Soon after the bombing, Raffaele received a hand-written note from Smithsonian magazine’s publisher, Kerry Bianchi. “We of course admire the great work you have done for Smithsonian,” he wrote, “but an encounter such as this reminds us of what is truly important…We’re grateful for your return and are with you on your road to recovery.”
Raffaele says that Winfrey never called him after the bombing and wouldn’t meet with him face to face in June of 2008, when Raffaele was in New York promoting his book Among the Cannibals (Smithsonian, June 2008). Winfrey says that after Raffaele threatened legal action he was advised not to communicate with the writer. (Editor’s note: Winfrey, seeing these remarks in Nieman Watchdog, wrote in an email that he didn’t phone Raffaele “in the days and weeks after the bombing because he told me he was sleeping ‘most of the time.’” Winfrey said the two stayed in touch by email until lawyers told him to stop.)
Although Raffaele’s positive spirit has returned, his life is forever changed. He spends most of his time inside, afraid to venture out because of his shaky balance and limited vision; in September he fell while crossing the road. “If I hit my head on the ground it could have very serious consequences given the damage already caused by the shrapnel,” Raffaele says.

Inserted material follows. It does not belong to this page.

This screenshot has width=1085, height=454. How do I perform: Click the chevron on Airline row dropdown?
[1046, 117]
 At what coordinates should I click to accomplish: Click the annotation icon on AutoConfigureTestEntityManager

In February 2010, Harper Collins released his latest book, Among the Great Apes: Adventures on the "Trail of Our Closest Relatives."Most of the reporting for the book was completed before the bombing but Raffaele had to make one last trip to Borneo four months after his return from Afghanistan to do some final reporting on orangutans. It proved frustrating. “Previously I managed two or three weeks in jungles with ease,” he explains. On this trip, “a single day wore me out.”

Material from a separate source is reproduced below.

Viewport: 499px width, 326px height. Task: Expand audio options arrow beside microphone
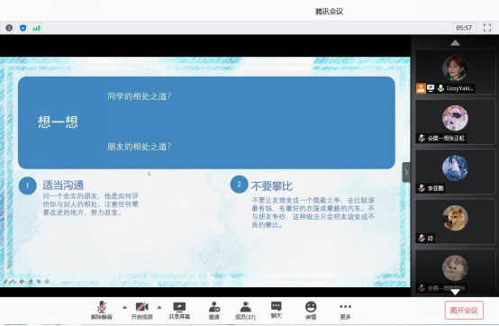click(124, 307)
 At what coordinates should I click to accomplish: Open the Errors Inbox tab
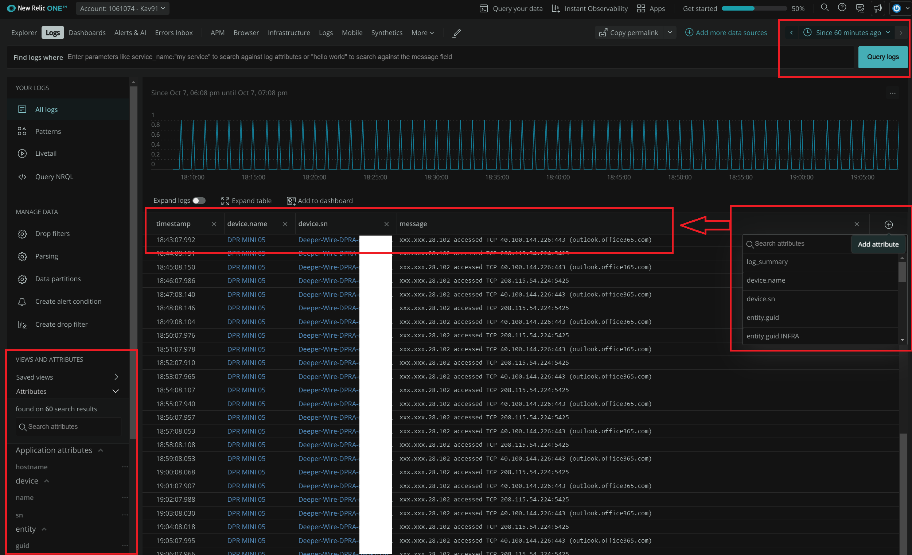tap(174, 33)
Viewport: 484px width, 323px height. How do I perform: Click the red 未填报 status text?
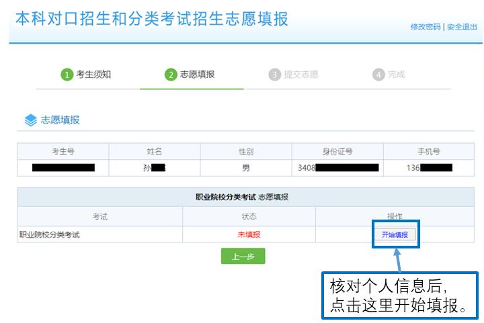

These days he’s only able to manage doing stories for TV programs, for which he acts as an “expert.” Because he’s not leading the story, he doesn’t have to arrange any of the logistics and the time commitment is brief.
Winfrey says of his former feature writer, “I don’t think anybody was quite the adventurer that Paul was.”
Raffaele said goodbye to that adventurer in Afghanistan. He hasn’t been able to write features since the bombing and suspects that he won’t be able to ever again. “It was my great love, and I miss it immensely.”
This story first appeared in a lengthier version on the website Stinky Journalism.org.

Posted by Gil Serique
07/30/2011, 09:31 AM

Very good article!I was with Paul Raffaele quite recent in the forbidden zone of the Suruwaha People, deep in the Amazon Region. As an interpreter I had the privilege to hear and translate his amazing stories. He was nice signing his book to my daughter who was still to be born in the following days.

Whatever has happened in Afghanistan affected badly the life of the greatest of all contemporary adventurers. One thing did not change, his strong will for more fascinating journeys. That is what his life is about, That is Paully!!!